Free Novel Read

The Best Travel Writing Page 4


  Escape is still a popular pastime in Vienna today.

  Consider the conversation I had with an attractive young woman at a cocktail party.

  “What do you do?” I asked.

  “Oh nothing really, nothing at all,” she smiled a strangely absent smile, “I’m married, you see.” Which response would have perfectly sufficed anywhere else, but being Viennese, she felt the need to elaborate. “When I was a child,” she said, “my mother took me away on a vacation, I can’t remember where. And I liked it so much I decided that that was all I ever wanted to do, to be on a permanent vacation.”

  Restraint skewed the same tendency in another young woman, turning her escape hatch inwards.

  She was seated stiffly erect a few rows in front of me on the No. 71 Streetcar to the Central Cemetery, a novice nun in stern black habit without the slightest worldly allure. I was on my way to visit my deceased grandmother, the only member of the family who still maintains a local address. I looked up to check for my stop and a stray hair caught my eye, a chestnut brown strand that broke out of the prison of the young nun’s hood fluttering in the wind of a half open window, sparkling in the Sunday morning sunlight. There was something so seductive about that one wild hair dancing about lewdly in contrast to the sobriety of the cloth that I felt a sudden overwhelming desire to see her face.

  Eagerly I pushed my way forward through the crowd, convinced that I was about to discover a rare bird whose plumage the common world had never noticed. All else was a blur to me except for that single hair and the mystery it betokened. And when at last I arrived at my destination and turned to look, she turned her face away.

  Did she sense that someone was watching her? Did her piety compel her to try to hide?

  The sunlight served me well, and in the streaked reflection in the glass I saw it—Dear God!—a horseshoe of repressed passion nailed to her brow, clutching in its vice grip any flicker of illicit feeling, any crude diversion from the sacred path.

  Though I admit I am a mere novice escape artist, hardly a Houdini, still my experience may, nevertheless, shed light on the general phenomenon. Is Vienna’s elusive heritage not buried in my heart?

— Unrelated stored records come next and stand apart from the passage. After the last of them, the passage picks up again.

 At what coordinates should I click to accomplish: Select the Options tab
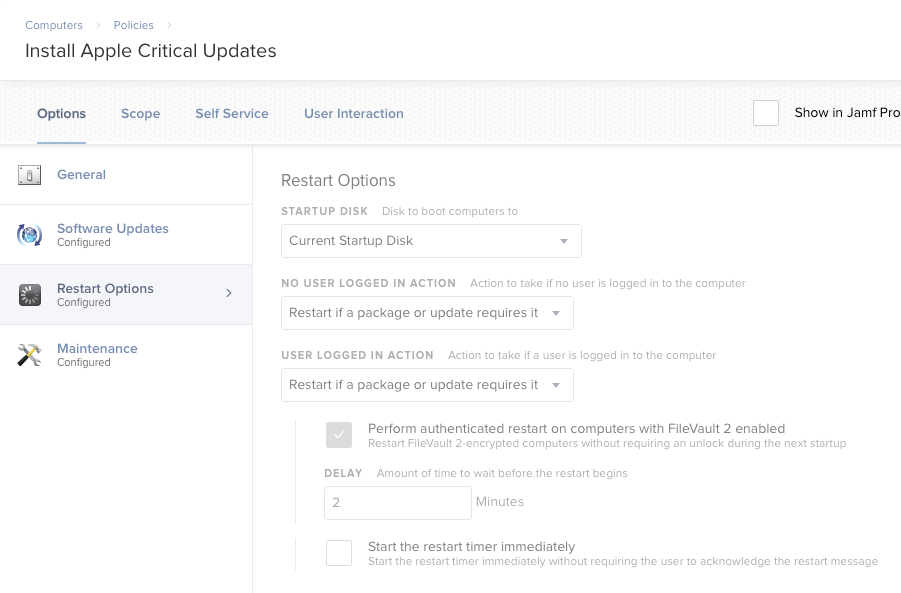coord(61,114)
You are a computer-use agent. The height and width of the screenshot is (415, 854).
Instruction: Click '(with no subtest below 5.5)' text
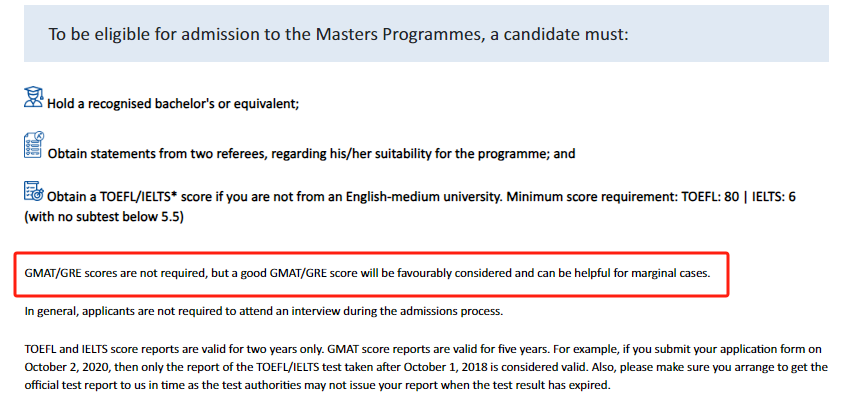104,217
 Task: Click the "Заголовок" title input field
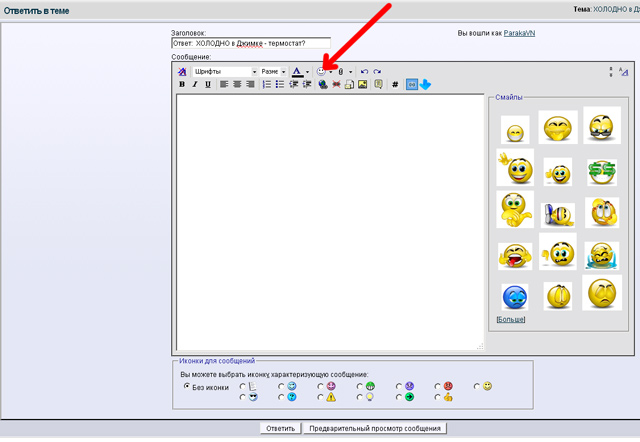(x=251, y=43)
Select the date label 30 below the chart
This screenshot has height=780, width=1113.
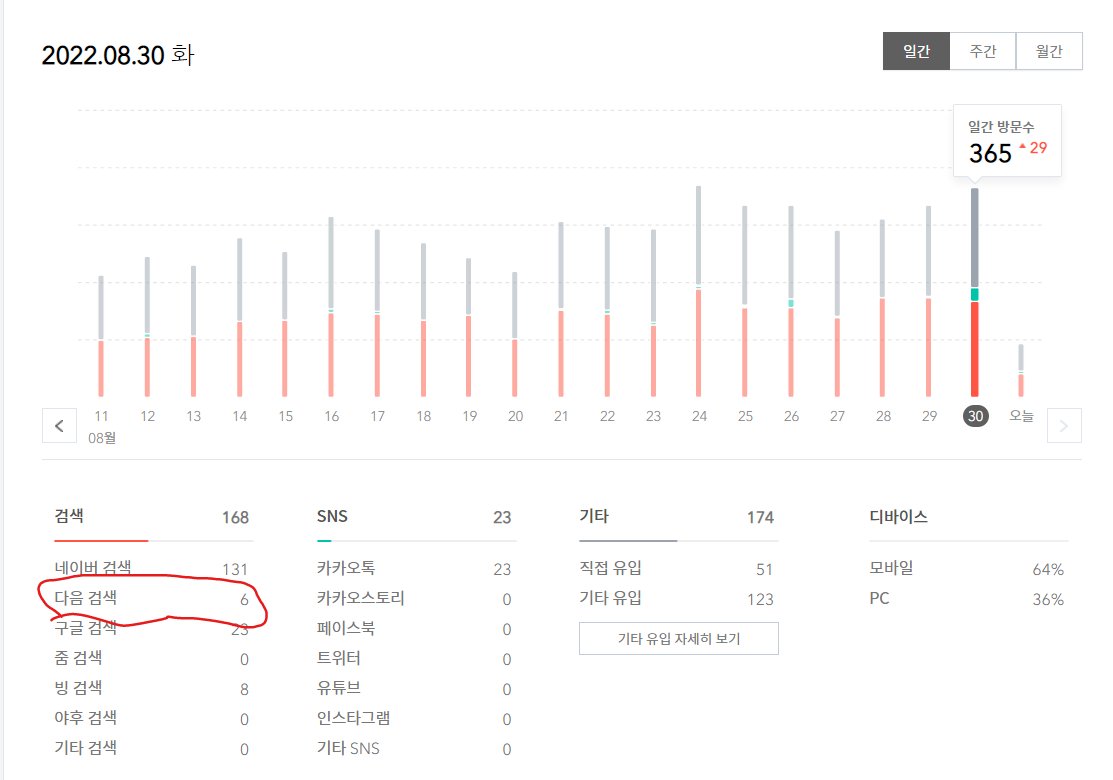coord(976,416)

  I was standing waiting for a tram at the southeast edge of the Burggarten, on the Ringstrasse (Vienna’s grand boulevard), a corner dominated by the seated statue of the poet Goethe exhibiting himself with magisterial disdain, his bronze impassive gaze oblivious to the petty concerns of the slaves of time.

  (I had passed him once before, my mind on other matters ostensibly gathering material for a play, noticing nothing but the pigeons perched on his tarnished head. Thus I was somewhat surprised, to say the least, to be roused in my sleep by the hotel telephone and to find that it was Goethe on the line, the monument not the man—I’m quite sure of this, since the voice had a hollow metallic tone common to statues and operators and the operator had no cause to call me. The poet introduced himself, said he’d known my mother as a young woman, and might he be of some assistance to her son? It was true, my mother had adored him, having taken all his words to heart, many of which she could recall on cue and recite with little prompting; she had carried his collected works with her into exile from Vienna to London to New York.)

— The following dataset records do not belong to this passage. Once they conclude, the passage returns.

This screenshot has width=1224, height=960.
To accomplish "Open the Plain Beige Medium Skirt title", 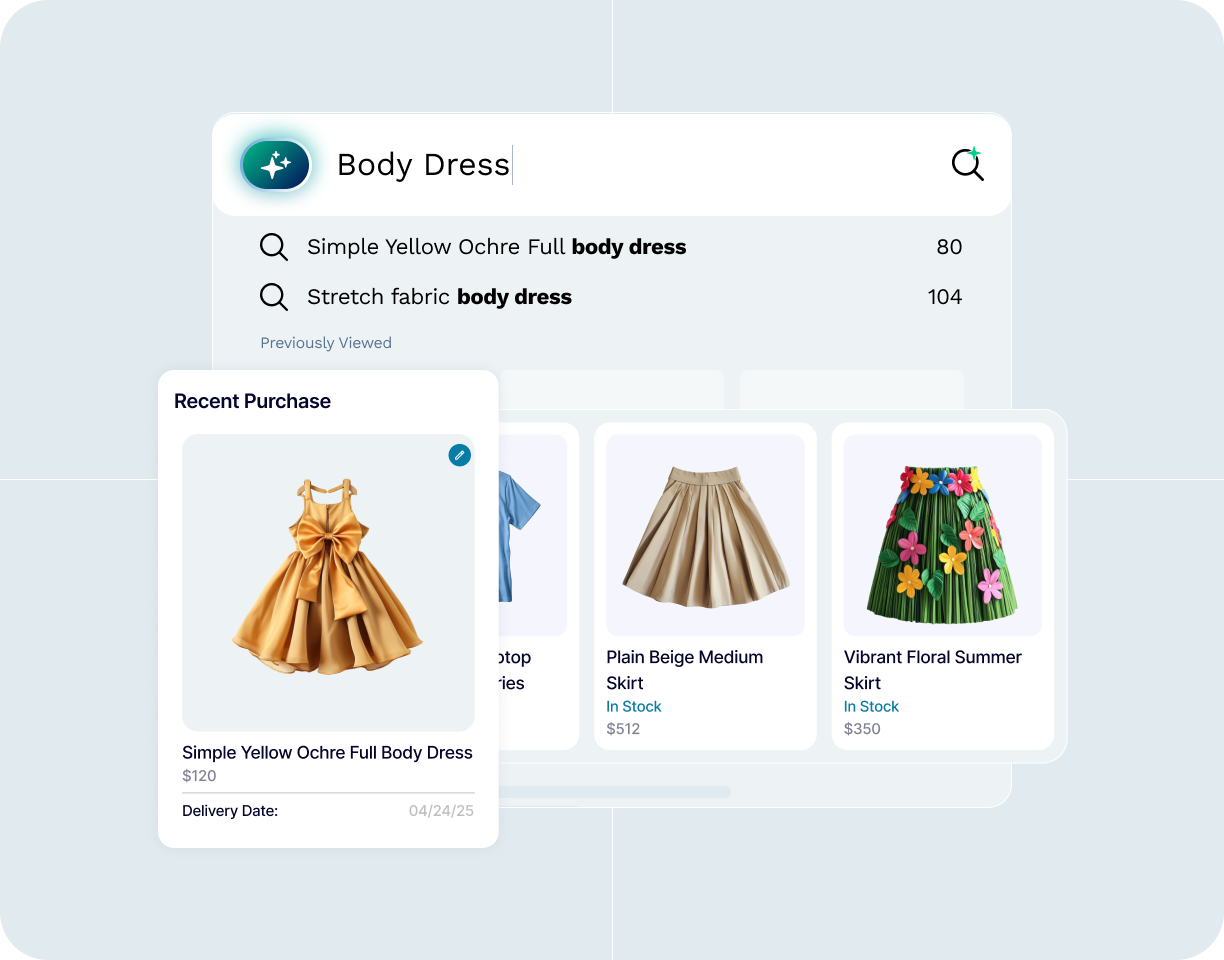I will point(685,670).
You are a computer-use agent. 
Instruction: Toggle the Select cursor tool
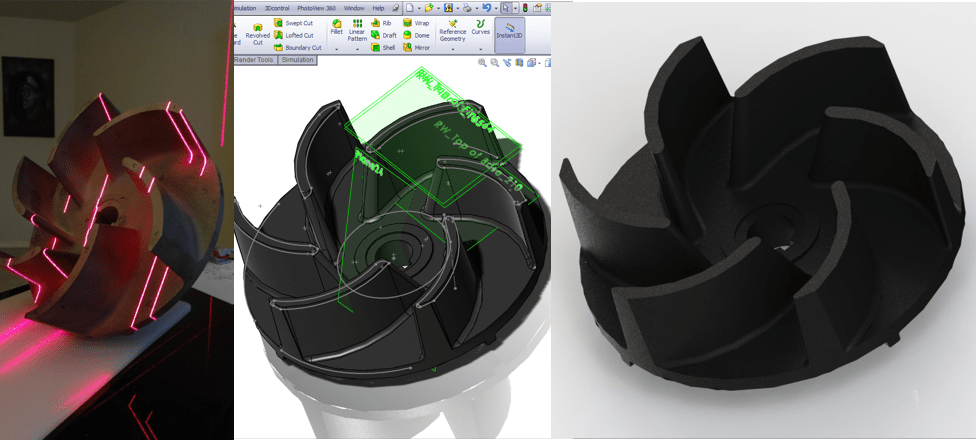point(505,8)
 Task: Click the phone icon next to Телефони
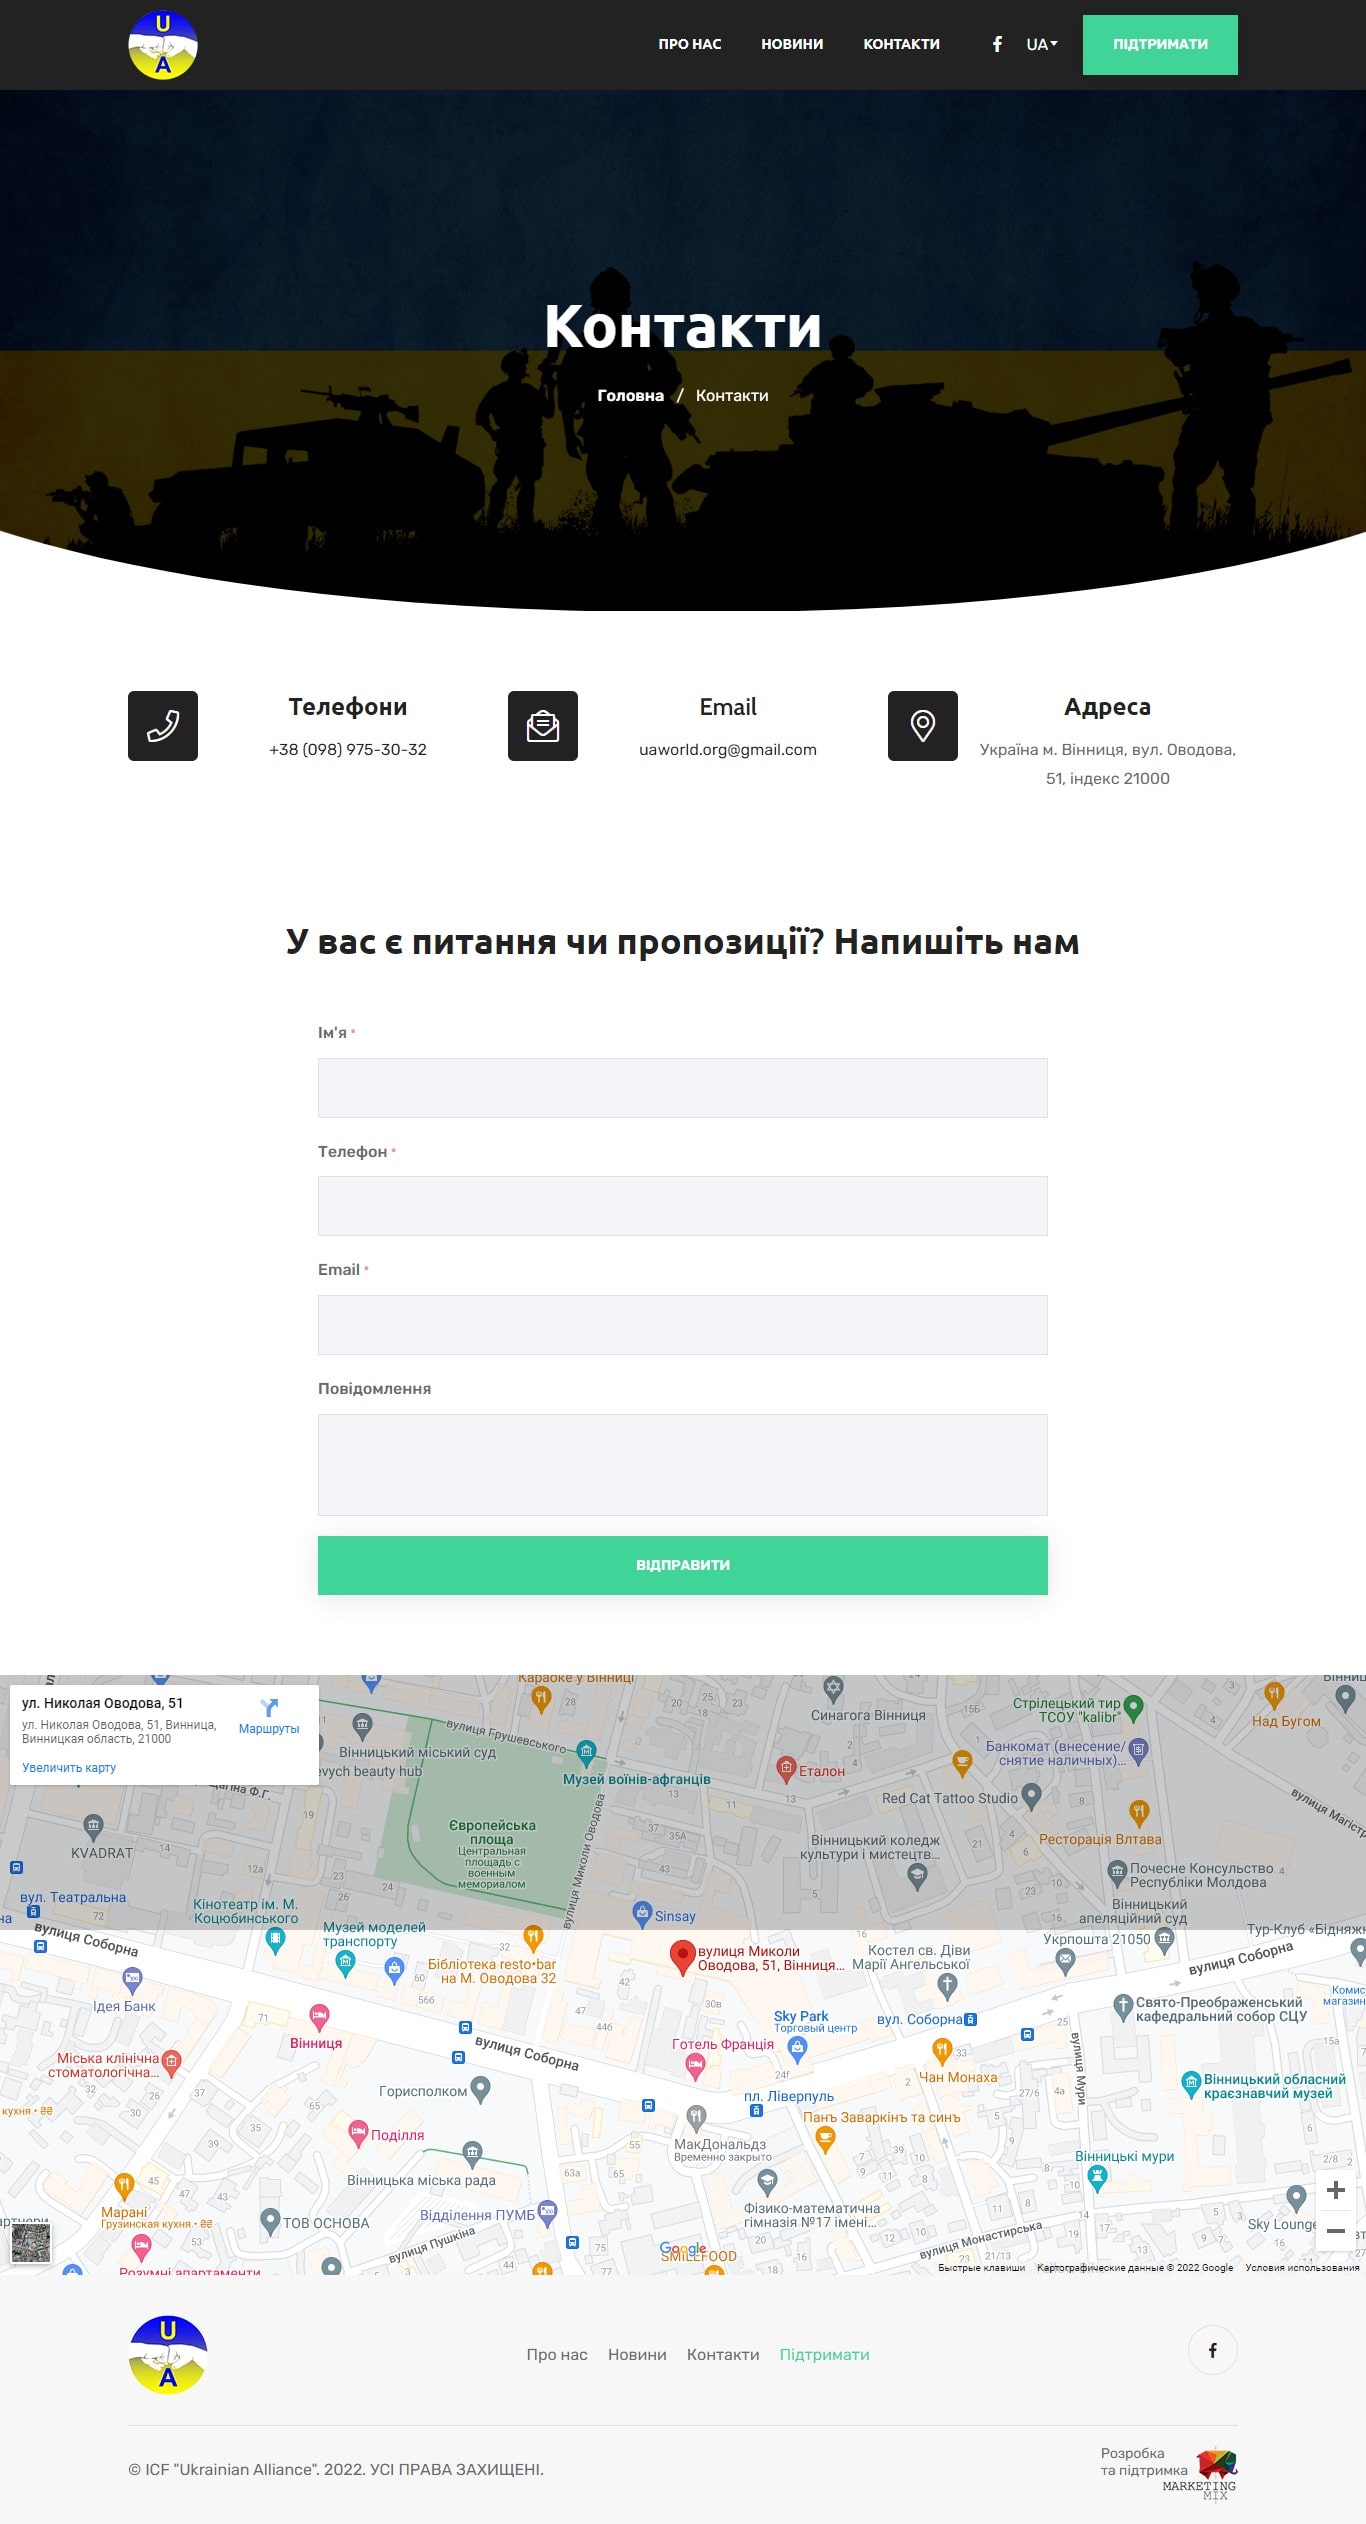[x=163, y=726]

  Standing face to face with her idol, I smiled at the comedy of dreams, and a curious thing happened.

  There was a certain woman I had been avoiding, a painter pushing sixty who clung desperately to the images of her unhappy youth. We had met at her opening: macabre charcoal sketches, shrunken faces with bulging eyes, not very cheery stuff. We got to talking. I reminded her, she said, of a boy she’d known in Budapest before the War who’d disappeared in a transport. Would I, she asked, pose for a pietà in his memory in the buff? Politely, firmly, repelled by the idea, I declined, but the painter kept calling to press me to change my mind until finally I changed my number.

  I spotted her now on the Ringstrasse advancing toward me from the opera among the matinée mob. She hadn’t yet seen me but the angle of her gaze was set such that it was bound to meet mine in a matter of seconds.

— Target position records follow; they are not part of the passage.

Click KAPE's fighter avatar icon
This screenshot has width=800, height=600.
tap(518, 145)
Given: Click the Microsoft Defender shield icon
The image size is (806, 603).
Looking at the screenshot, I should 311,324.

  No streetcar in sight, no kiosk to duck behind, no newspaper to cover my face. I wanted to run but my feet froze beneath me. I wanted to turn my head away but the muscles in my neck tightened, locking my chin in place.

  No way to deflect the inevitable.

  And then it happened. The poet came to my rescue by sheer example.

  Unable to escape, I had no other recourse but to stand my ground and become a statue. Every joint and muscle in my body stiffened, the blood congealed in my veins and for an instant, the time it took her to pass, I am convinced that my heart stopped beating. And I became an effigy of myself, as still and invisible as a monument and vanished in contemporary disregard.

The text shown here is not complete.